Counterexample for a statement about independence of random variables

Question

Assume X, Y : Ω → $\Bbb R$ are random variables, defined on a common probability space (Ω, $\mathscr{F}$, $ \Bbb P$). If we want to prove X and Y are independent, can we just check that the generators {{X ∈ A} : A ∈ $\mathscr{A}$} and {{Y ∈ B} : B ∈$ \mathscr{E}$} are independent as systems, where $σ(\mathscr{A}) = σ(\mathscr{E}) = \mathscr{B} $ and $\mathscr{B}$ is the Borel σ-algebra? I guess the answer is no, because in general cases, the generators need to be closed under intersection. But I cannot find a counterexample. Please help, thanks.

Answer 1

This seems to be a counterexample (inspired by Bernstein's example). Consider a probability space $\Omega=\{0,1,2,3\}$ (all sets are measurable and all elementary outcomes are equiprobable).

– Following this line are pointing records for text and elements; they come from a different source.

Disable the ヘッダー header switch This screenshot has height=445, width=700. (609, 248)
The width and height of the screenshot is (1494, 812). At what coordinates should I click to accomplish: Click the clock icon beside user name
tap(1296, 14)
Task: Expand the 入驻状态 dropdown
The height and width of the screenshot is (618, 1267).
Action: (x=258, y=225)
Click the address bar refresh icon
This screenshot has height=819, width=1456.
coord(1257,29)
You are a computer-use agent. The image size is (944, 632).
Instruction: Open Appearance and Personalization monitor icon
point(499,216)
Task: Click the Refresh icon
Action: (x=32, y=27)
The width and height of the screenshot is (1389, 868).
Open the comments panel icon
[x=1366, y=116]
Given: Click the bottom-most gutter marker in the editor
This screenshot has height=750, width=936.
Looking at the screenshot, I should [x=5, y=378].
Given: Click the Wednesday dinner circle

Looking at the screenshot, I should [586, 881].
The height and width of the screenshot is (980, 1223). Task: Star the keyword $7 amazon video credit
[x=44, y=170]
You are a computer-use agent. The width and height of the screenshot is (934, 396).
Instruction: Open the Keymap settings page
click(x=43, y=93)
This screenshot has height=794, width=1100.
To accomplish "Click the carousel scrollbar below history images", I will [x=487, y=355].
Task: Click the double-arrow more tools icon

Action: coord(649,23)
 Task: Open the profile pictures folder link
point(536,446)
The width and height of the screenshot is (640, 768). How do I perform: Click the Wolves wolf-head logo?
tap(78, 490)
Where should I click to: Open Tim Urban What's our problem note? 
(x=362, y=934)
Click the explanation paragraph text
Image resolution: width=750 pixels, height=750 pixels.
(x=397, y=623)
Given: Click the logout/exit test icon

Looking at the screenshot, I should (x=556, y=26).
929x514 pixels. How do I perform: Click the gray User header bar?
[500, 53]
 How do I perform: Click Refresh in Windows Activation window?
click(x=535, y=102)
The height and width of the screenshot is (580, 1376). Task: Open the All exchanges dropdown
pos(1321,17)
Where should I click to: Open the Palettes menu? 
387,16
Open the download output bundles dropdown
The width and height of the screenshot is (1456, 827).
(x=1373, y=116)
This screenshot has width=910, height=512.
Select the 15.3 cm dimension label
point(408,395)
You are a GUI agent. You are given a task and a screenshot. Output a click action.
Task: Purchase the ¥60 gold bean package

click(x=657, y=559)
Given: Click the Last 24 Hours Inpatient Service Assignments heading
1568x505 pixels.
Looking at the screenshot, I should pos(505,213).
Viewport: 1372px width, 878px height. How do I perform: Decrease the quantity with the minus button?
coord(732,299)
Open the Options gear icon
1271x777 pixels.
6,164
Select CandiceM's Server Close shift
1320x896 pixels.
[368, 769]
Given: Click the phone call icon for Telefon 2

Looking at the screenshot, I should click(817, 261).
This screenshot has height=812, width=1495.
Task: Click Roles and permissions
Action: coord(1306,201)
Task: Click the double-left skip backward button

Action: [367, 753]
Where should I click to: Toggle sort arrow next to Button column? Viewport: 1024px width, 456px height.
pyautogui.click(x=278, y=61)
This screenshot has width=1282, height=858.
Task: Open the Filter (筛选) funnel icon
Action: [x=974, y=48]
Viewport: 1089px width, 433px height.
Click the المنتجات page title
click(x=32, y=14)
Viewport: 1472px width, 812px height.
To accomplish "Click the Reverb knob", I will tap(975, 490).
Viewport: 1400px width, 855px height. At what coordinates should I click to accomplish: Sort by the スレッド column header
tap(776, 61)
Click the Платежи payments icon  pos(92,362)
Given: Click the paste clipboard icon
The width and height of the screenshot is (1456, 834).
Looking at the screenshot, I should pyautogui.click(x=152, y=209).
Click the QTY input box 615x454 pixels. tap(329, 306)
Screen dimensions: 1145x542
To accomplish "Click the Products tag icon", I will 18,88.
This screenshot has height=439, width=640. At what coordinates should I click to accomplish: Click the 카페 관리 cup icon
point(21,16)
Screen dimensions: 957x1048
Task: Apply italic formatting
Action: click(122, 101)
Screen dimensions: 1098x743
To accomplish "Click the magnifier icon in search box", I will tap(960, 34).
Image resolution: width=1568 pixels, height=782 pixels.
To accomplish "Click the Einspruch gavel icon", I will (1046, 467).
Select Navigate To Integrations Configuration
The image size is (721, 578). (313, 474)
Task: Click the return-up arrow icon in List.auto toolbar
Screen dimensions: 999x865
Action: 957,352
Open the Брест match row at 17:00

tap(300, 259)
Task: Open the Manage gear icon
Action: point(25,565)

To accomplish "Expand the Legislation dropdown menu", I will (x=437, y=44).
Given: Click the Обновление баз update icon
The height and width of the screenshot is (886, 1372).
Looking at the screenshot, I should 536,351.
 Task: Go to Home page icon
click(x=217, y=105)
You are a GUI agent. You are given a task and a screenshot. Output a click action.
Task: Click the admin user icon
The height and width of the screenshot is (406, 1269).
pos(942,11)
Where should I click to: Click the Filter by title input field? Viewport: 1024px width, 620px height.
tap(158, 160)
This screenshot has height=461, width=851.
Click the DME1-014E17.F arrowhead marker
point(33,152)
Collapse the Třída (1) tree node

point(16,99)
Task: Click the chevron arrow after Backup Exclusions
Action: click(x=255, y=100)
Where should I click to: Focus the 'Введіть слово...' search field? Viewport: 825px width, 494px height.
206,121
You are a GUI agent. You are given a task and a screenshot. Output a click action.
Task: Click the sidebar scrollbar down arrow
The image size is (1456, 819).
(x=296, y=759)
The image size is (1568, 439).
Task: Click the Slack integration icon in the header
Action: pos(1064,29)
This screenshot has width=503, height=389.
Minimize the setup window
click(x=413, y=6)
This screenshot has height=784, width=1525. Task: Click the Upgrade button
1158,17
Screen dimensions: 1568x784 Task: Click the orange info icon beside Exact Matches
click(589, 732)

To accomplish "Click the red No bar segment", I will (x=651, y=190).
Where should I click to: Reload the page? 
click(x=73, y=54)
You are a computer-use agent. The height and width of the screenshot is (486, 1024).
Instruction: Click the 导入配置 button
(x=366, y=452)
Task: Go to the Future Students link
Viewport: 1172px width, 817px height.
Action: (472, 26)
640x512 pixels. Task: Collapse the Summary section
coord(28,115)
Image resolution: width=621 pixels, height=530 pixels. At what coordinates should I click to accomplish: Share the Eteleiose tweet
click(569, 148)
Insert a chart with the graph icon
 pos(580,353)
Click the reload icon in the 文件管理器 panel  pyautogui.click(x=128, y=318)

Random variables are $X(\omega)=\omega$ and $Y(\omega)=\begin{cases}1, \ \omega \mbox{ is even} \\ 0, \ \omega \mbox{ is odd} \end{cases}.$

As a first generating system for $\mathcal{B}$ (corresponding to $X$) we choose $$ \mathcal{A}=\{A\in \mathcal{B}:(\{0,1\}\in A \mbox{ and } \{2,3\}\in A^c) \mbox{ or } (\{1,2\}\in A \mbox{ and } \{0,3\}\in A^c) \}. $$ As a second generating system for $\mathcal{B}$ (corresponding to $Y$) we choose the Borel $\sigma-$field $\mathcal{B}$ itself.

Let us check that $\mathcal{A}$ generates $\mathcal{B}.$ Note that $$ \{0,1\}\in \mathcal{A}, \{1,2\}\in\mathcal{A}. $$ Then $$ \{1\}=\{0,1\}\cap\{1,2\}\in \sigma(\mathcal{A}). $$ It follows that one point sets $\{0\},\{1\},\{2\}$ belong to $\sigma(\mathcal{A}).$ Now, if $B$ is a Borel set and $3\not\in B,$ then $$ \tilde{B}=(B\setminus \{0,1,2\})\cap \{0,1\}\in\mathcal{A} $$ Starting from the set $\tilde{B}$ we can add or remove singletons $\{0\},\{1\},\{2\}$ and stay in $\sigma(\mathcal{A}).$ Clearly, performing these operations we will get $B,$ so $B\in\sigma(\mathcal{A}).$ If $3\in B,$ then $3\not\in B^c$ and $B^c\in\sigma(\mathcal{A}).$ It follows that $\mathcal{A}$ generates $\mathcal{B}.$

Now, let $A\in\mathcal{A}$ be such that $\{0,1\}\in A.$ Then $$ P(X\in A, Y=1)=P(\{\omega\in\{0,1\}:\omega \mbox{ is even}\})=P(\{0\})=\frac{1}{4} $$ Let $A\in\mathcal{A}$ be such that $\{1,2\}\in A.$ Then $$ P(X\in A, Y=1)=P(\{\omega\in\{1,2\}:\omega \mbox{ is even}\})=P(\{2\})=\frac{1}{4} $$ Independence condition holds for all sets from generating families. However, $X$ and $Y$ are dependent, as $$ P(X=1,Y=1)=0\ne P(X=1)P(Y=1) $$